**PROBLEM REQUIREMENTS**
Set down each line from the line holding "Where should I" to the last line of the entries below, exactly, with both ends included and without pictures.

□ □ □ □

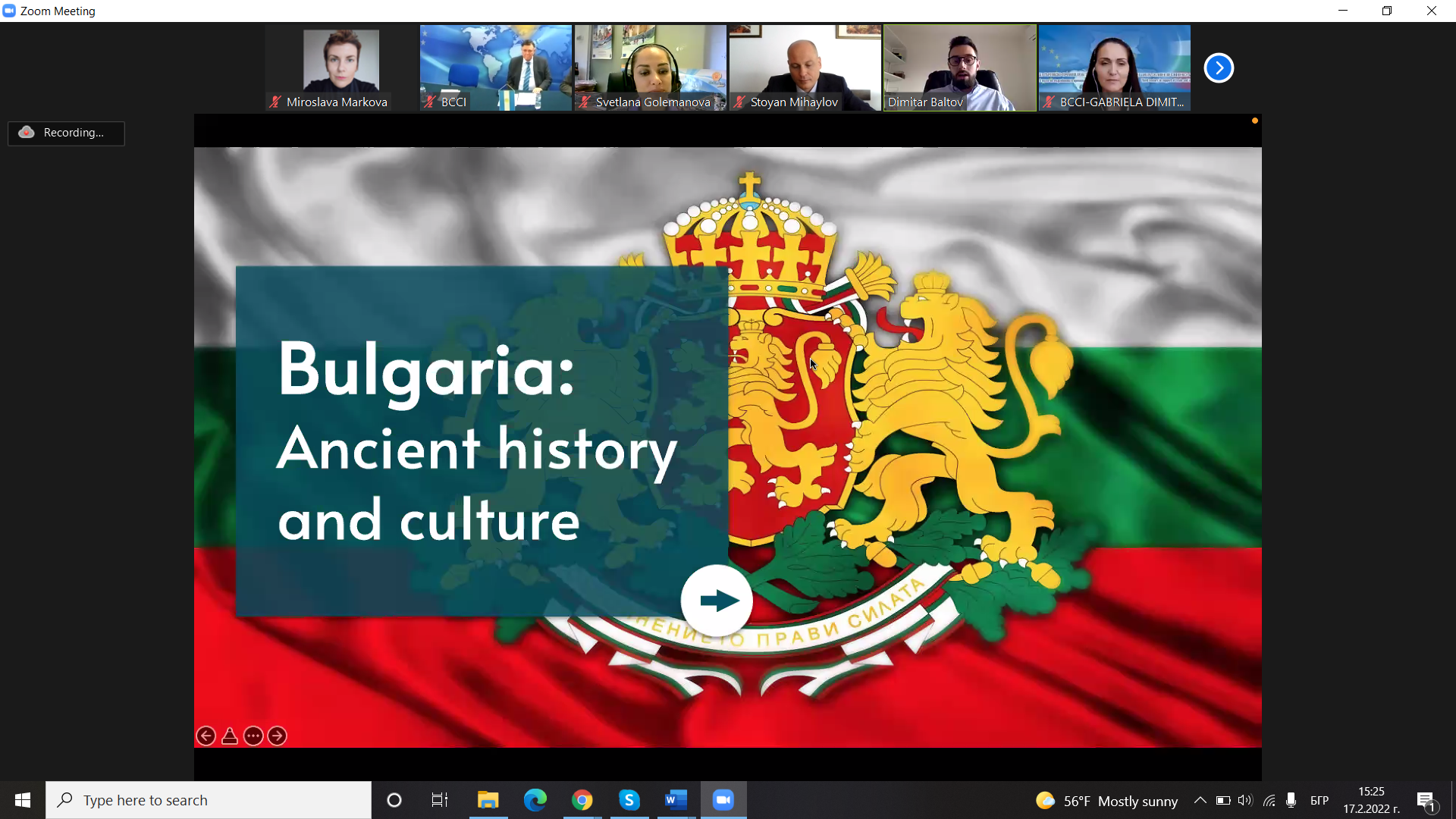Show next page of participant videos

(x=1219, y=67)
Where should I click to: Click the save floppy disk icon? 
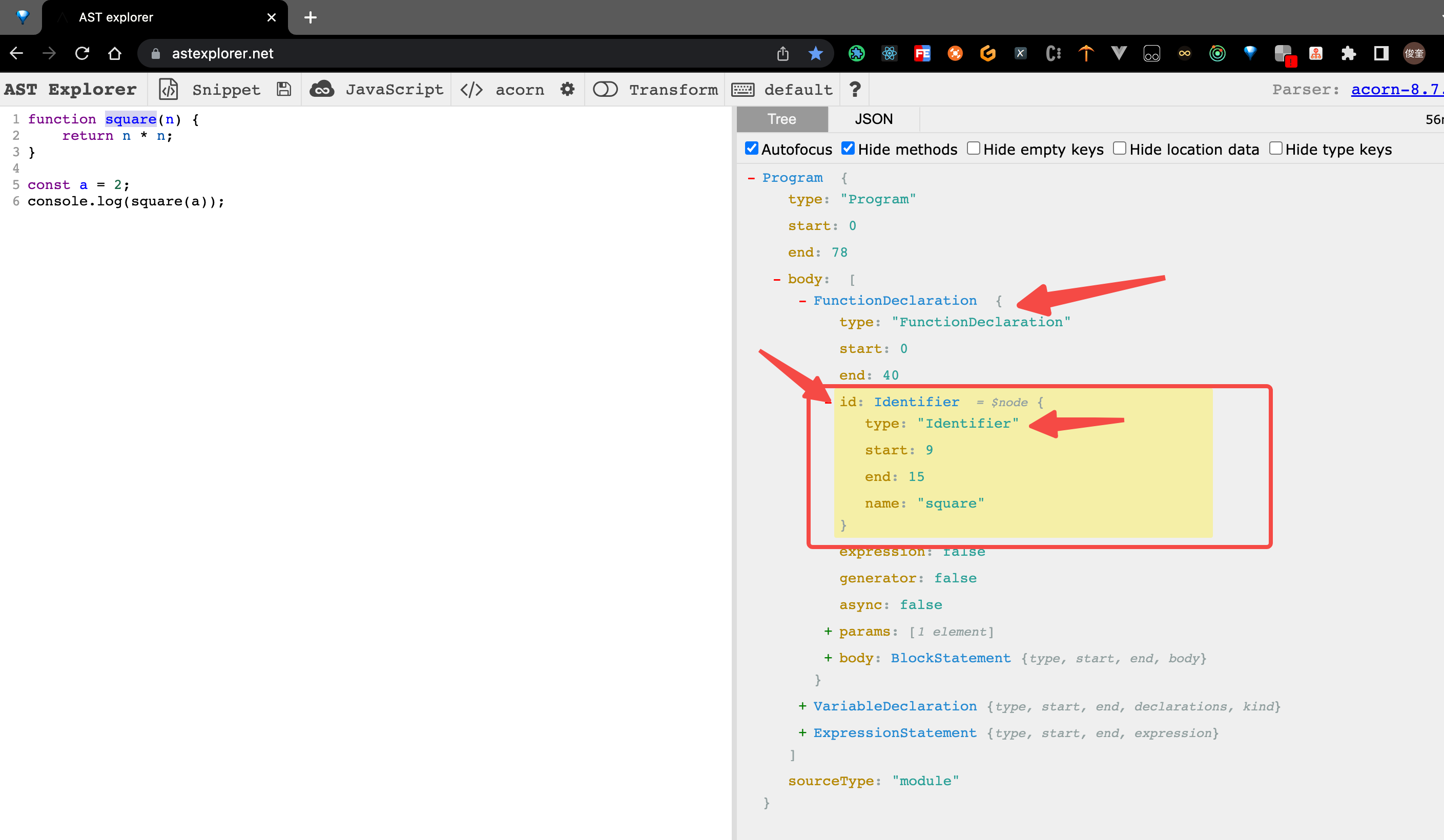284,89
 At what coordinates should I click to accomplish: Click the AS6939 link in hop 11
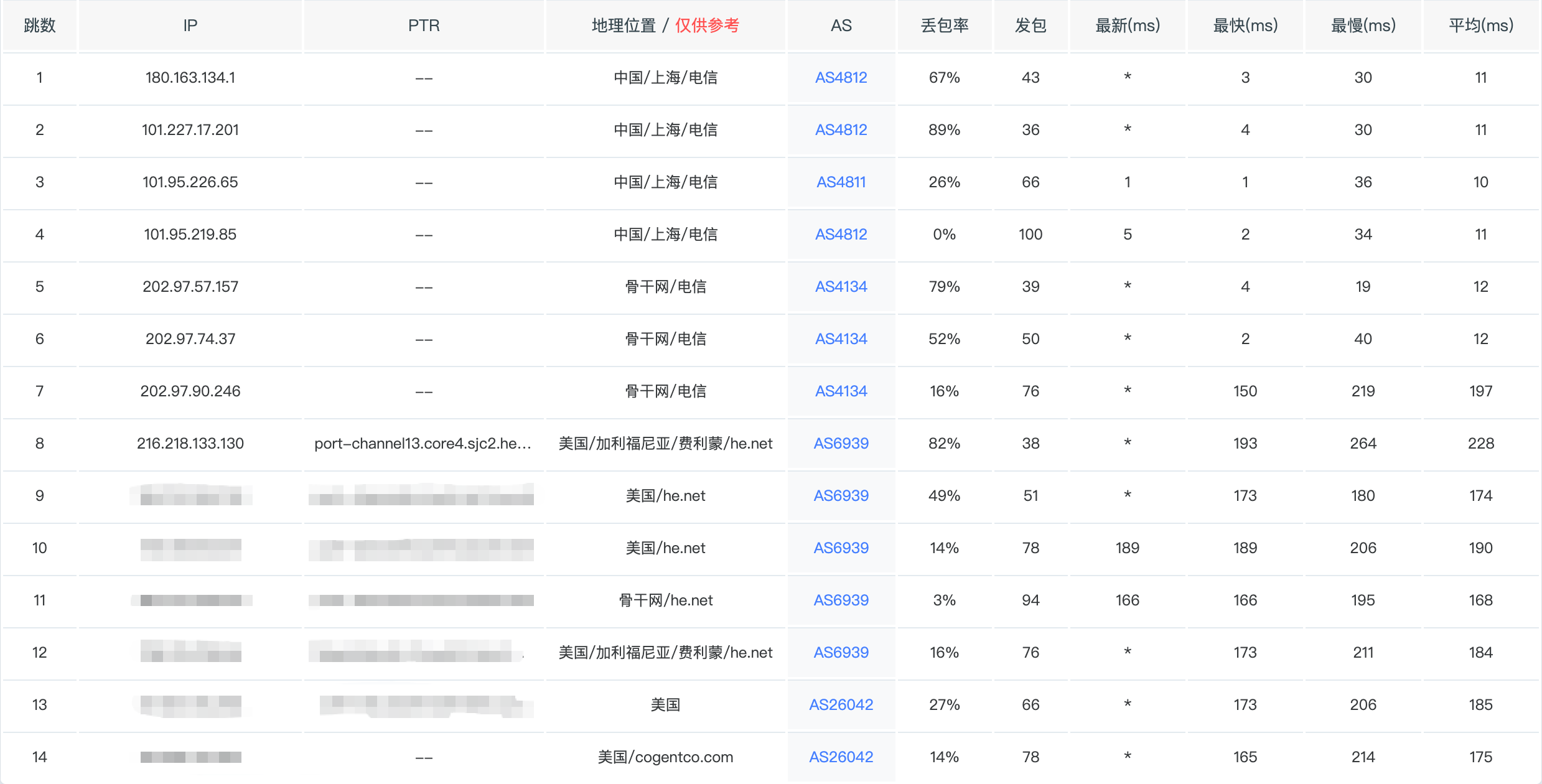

□ □ □ □

**TASK SOLUTION**
Where should I click to: Click the save floppy disk icon? 
284,89
 At what coordinates should I click to accomplish: Click the AS6939 link in hop 11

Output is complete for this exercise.